Real-life examples:  My employer-sponsored 403b expense ratio is 0.45% which I consider to be very high, but it is the lowest one I found on offer.  I investigated which fund they’d automatically put me into and the expense ratio was even higher. I researched what other funds of theirs I could go in to and moved into a lower expense fund.  Yet, when I met with my 403b representative she was crowing that their 3% products were “so low” — luckily, by then, I knew that was WRONG!

By contrast, my Fidelity Roth IRA has an expense ratio of 0.015% (and yes, those zeroes are correct!).

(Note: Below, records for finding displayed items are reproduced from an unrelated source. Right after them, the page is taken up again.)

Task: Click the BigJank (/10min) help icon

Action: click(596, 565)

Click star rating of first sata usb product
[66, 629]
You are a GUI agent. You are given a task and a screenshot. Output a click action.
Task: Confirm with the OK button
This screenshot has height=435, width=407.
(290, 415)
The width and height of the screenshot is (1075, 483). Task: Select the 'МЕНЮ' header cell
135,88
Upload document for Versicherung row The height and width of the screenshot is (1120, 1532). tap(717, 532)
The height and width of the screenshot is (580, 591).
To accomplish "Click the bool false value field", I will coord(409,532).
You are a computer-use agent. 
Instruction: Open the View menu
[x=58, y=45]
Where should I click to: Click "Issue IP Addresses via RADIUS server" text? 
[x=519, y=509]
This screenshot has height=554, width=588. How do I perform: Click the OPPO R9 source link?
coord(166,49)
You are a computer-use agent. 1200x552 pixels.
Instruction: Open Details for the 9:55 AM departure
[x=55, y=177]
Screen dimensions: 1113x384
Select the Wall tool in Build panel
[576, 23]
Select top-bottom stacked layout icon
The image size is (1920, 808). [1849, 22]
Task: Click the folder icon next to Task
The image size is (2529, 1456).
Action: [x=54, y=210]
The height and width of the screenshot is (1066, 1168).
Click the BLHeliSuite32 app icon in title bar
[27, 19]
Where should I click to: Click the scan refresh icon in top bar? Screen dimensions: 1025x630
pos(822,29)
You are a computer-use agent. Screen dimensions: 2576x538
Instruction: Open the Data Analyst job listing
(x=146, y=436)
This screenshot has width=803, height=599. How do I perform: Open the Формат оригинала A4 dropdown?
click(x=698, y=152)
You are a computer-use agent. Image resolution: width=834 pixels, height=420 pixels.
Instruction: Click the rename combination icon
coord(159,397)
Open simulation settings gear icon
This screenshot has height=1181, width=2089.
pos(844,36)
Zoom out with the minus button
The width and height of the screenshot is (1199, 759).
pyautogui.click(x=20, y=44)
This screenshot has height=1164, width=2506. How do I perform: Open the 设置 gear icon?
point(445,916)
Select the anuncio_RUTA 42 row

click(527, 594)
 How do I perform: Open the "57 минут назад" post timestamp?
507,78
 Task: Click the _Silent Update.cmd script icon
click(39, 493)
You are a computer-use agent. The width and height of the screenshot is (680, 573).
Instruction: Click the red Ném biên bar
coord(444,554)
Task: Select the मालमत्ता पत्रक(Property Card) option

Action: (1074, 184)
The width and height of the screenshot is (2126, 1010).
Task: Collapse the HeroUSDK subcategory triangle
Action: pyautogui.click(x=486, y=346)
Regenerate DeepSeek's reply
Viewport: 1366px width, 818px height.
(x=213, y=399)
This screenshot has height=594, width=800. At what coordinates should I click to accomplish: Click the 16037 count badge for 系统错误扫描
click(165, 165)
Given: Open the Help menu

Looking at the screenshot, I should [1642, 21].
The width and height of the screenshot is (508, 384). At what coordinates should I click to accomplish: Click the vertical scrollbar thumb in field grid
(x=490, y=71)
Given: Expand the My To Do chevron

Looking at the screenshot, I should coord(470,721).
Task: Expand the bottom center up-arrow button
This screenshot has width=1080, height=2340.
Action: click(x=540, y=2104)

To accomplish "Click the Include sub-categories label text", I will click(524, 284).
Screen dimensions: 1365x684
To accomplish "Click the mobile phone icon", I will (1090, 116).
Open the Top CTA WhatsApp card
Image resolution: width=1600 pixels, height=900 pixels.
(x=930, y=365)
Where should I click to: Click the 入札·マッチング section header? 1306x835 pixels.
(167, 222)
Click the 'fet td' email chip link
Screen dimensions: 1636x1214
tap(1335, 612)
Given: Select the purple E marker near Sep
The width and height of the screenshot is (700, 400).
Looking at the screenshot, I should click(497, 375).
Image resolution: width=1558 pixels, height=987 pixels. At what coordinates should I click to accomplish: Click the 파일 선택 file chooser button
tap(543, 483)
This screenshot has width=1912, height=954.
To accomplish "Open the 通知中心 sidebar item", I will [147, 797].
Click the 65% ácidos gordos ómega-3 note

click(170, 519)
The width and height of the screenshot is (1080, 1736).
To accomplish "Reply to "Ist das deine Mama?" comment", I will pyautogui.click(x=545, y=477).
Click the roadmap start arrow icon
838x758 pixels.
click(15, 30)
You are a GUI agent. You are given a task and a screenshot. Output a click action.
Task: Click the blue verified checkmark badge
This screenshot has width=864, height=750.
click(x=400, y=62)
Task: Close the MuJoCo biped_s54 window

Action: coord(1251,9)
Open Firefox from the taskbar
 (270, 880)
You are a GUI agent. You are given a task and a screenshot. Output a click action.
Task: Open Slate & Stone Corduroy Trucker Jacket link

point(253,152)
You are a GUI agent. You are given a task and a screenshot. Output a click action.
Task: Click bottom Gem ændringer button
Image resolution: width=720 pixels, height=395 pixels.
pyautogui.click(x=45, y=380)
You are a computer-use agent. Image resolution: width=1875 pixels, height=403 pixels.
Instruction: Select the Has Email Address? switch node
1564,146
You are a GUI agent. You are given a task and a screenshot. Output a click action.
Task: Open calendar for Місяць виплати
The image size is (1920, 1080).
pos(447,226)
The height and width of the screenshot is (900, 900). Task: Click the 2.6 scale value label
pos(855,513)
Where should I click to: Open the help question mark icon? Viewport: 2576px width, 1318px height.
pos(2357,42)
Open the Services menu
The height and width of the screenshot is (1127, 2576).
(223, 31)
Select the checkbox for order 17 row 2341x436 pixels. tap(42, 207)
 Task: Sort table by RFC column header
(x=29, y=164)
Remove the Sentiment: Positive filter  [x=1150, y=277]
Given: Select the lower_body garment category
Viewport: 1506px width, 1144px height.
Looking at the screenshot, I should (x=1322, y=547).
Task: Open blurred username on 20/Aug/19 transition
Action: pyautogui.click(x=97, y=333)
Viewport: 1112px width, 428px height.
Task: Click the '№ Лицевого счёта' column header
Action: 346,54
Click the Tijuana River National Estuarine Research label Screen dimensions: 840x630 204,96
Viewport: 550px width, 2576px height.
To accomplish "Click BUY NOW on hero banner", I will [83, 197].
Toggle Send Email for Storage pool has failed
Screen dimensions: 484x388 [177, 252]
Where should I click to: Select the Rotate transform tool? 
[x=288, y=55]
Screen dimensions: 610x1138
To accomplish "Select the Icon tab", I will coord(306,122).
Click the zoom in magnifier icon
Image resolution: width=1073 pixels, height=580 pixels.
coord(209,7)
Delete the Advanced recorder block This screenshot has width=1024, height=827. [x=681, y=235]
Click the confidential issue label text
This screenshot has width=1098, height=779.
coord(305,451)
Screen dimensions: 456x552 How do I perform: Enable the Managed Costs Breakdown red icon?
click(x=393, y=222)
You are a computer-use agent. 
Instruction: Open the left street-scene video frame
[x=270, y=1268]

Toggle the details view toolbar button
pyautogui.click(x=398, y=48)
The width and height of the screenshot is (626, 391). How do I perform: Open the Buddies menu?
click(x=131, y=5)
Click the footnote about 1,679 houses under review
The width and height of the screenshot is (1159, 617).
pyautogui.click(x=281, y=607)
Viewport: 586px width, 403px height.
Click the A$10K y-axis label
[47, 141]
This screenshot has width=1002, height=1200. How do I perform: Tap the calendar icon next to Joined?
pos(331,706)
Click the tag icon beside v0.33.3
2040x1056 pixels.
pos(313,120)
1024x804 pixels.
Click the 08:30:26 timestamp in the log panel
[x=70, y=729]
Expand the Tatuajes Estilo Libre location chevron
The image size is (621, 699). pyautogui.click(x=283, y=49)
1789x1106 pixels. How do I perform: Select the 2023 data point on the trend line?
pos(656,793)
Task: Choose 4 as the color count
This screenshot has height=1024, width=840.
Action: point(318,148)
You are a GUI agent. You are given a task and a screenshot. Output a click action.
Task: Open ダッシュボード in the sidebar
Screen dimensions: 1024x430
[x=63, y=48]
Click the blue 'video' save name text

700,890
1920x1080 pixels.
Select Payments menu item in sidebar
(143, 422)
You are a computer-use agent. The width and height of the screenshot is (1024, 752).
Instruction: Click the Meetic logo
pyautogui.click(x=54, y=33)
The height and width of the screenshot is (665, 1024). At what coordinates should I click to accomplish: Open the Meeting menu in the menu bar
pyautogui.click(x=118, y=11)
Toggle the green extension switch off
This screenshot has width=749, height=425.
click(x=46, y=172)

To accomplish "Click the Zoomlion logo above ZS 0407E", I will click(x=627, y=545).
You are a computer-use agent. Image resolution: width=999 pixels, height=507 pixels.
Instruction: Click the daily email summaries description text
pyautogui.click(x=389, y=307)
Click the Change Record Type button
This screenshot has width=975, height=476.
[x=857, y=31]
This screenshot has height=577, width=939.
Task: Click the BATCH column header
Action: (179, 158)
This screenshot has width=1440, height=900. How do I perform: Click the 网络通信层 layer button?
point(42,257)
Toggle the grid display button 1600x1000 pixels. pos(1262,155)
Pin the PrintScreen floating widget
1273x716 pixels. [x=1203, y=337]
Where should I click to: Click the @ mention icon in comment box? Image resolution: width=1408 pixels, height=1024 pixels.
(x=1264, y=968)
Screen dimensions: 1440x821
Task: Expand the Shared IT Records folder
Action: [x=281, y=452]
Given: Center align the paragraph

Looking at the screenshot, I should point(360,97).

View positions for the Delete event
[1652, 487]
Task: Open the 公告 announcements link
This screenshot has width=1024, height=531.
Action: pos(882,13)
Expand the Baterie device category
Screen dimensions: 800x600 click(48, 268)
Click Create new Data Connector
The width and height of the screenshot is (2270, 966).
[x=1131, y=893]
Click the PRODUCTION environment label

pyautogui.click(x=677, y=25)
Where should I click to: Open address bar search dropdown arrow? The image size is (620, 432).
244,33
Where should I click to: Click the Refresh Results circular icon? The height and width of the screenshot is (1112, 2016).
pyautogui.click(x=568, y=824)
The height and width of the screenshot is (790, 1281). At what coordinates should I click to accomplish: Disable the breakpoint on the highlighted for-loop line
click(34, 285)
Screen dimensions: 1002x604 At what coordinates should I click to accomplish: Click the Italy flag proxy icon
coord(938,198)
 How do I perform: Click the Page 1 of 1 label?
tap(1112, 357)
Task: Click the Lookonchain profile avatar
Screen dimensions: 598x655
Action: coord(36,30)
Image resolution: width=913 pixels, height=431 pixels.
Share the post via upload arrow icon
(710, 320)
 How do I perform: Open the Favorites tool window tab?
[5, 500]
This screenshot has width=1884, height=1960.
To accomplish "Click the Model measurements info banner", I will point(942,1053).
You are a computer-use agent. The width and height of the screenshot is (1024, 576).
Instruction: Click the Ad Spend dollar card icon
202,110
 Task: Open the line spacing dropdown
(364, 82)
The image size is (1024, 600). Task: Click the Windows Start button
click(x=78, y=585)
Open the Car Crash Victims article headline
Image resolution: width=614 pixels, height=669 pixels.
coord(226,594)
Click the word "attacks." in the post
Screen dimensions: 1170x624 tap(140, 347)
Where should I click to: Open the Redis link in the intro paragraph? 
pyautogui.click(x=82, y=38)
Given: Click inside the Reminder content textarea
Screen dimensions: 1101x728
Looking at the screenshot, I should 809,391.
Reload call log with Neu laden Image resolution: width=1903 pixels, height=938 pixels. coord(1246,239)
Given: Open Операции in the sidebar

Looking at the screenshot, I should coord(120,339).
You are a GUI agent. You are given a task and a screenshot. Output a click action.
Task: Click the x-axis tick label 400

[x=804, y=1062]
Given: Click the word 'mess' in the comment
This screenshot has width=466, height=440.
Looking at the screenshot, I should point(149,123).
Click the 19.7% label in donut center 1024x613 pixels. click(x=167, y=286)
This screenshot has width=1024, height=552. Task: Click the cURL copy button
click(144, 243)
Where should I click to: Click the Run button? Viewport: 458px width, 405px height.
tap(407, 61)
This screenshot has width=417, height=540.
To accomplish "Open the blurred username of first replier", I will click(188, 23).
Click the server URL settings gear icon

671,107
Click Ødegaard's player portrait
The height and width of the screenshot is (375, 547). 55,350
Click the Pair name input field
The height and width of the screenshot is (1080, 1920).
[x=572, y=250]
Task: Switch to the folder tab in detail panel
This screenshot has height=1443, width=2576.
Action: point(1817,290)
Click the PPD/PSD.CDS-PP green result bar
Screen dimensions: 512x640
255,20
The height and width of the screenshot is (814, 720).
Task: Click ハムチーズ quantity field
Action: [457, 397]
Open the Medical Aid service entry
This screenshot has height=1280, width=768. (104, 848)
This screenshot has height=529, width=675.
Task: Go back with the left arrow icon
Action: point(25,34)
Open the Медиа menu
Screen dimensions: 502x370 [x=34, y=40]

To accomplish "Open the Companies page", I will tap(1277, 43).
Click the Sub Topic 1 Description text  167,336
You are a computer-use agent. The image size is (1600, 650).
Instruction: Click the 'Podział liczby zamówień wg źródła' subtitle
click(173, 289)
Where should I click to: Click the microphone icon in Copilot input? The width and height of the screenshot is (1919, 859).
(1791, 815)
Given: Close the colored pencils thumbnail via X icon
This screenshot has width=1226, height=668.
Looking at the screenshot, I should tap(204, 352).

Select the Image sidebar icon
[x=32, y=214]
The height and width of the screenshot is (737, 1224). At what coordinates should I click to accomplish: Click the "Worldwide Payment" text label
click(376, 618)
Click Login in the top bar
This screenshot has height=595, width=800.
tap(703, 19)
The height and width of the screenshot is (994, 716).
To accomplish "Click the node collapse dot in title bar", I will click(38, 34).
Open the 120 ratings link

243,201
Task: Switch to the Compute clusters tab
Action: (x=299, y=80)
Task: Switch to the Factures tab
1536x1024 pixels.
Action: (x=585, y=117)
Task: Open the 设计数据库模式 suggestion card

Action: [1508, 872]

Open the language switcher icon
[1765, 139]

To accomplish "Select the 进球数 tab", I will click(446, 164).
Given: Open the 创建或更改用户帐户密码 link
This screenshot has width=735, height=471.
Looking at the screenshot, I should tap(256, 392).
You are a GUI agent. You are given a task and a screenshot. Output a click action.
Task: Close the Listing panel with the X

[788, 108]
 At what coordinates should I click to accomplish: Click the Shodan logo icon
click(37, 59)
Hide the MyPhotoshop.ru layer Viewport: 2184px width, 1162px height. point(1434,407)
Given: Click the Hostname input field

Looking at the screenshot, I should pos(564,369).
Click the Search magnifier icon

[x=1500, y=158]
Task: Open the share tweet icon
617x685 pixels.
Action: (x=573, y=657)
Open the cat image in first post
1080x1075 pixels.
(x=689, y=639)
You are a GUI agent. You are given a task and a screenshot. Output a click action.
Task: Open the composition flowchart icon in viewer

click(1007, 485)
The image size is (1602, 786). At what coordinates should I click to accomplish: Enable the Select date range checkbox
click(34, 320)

Therefore, it is critical to look at what the expense ratio is for your investments.

 

How to buy a stock

Simply open an account!

I’m using Robinhood (an app with website access, too), which has 0% commission, meaning that I don’t pay Robinhood anything to buy or sell a stock for me (another important “hidden” fee to look out for).  It was easy to set up and to fund from my bank; it’s easy to monitor, buy, sell, etc. You can buy specific companies’ stock or an ETF.

For a more robust tool, etrade is a strong choice.

 

Bonus Read:

Quit Like a Millionaire.  Even though J and I are not in this boat (yet??), reading their strategies is helping us to frame our financial future.  We started down this line of thought by reading from others in the FIRE (financially independent retire early) movement.

* * *

These are some basics for how to take your money out from under your mattress safely.  And, perhaps it goes without saying, but: I am not a financial professional by any stretch and YMMV — your mileage may vary!  Carry on!